> **Exercise instructions**:
Beginning at the line containing "Empresariales (1564, 112)", print every line until the records end, keeping each exactly as it is.
--- Supplied entries ---
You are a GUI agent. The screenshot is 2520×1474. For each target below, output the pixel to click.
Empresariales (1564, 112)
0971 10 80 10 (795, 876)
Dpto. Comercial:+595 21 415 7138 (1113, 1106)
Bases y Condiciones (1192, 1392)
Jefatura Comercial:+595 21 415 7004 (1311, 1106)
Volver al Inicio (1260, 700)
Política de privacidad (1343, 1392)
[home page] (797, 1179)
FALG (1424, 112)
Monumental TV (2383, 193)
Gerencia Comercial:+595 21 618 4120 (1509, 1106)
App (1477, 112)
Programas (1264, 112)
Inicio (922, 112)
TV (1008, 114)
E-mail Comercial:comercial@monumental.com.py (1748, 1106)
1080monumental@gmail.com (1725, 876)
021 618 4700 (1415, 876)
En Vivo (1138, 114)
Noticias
---
> **Answer box**:
Empresariales (1564, 112)
0971 10 80 10 (795, 876)
Dpto. Comercial:+595 21 415 7138 (1113, 1106)
Bases y Condiciones (1192, 1392)
Jefatura Comercial:+595 21 415 7004 (1311, 1106)
Volver al Inicio (1260, 700)
Política de privacidad (1343, 1392)
[home page] (797, 1179)
FALG (1424, 112)
Monumental TV (2383, 193)
Gerencia Comercial:+595 21 618 4120 (1509, 1106)
App (1477, 112)
Programas (1264, 112)
Inicio (922, 112)
TV (1008, 114)
E-mail Comercial:comercial@monumental.com.py (1748, 1106)
1080monumental@gmail.com (1725, 876)
021 618 4700 (1415, 876)
En Vivo (1138, 114)
Noticias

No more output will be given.